Assessing the effect of free water on brain microstructure in aging using diffusion MRI

Principal Investigator: Professor Jean Chen
Approved Research ID: 40922
Approval date: October 10th 2018

Lay summary

Modern society is currently dealing with an aging population, and an associated decline in brain function is posing a threat towards clinical care in a way that is not yet fully understood. The aim of this research project is to develop a better understanding of how the brain changes through healthy adult aging and to characterize these changes right when they begin, on a microstructural level, before progression into larger-scale changes. Diffusion MRI can characterize brain microstructure by measuring the microscopic diffusion of water molecules through brain tissue. However, the brain is known to shrink with age, allowing for more extracellular free water molecules to diffuse in the brains of older adults. Free water is not reflective of authentic tissue microstructure, so increases in free water at older ages can lead to biases in assessing age-effects with diffusion MRI. This research project will apply 'free water elimination' to diffusion MRI data, allowing for aging microstructure to be assessed strictly within brain tissue itself. Over 36 months of analysis, we will work to identify brain regions where microscopic diffusivity parameters become altered in healthy aging. This analysis will be conducted in both the white matter and gray matter.
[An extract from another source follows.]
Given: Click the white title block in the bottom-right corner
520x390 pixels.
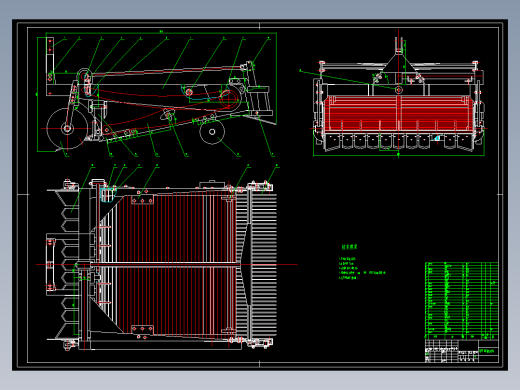Looking at the screenshot, I should click(x=462, y=351).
The gray matter is situated directly next to cerebrospinal fluid and fast-flowing blood, which are forms of free water that make the gray matter particularly susceptible to bias, and thus aging gray matter microstructure has scarcely been studied altogether with diffusion MRI. We will eliminate this free water to allow for the first ever large-scale in-vivo study of gray matter microstructural changes through healthy aging. This will furthermore allow for better distinction of pathological aging, and ultimately allow for health care systems to cater closer to the needs of its aging population.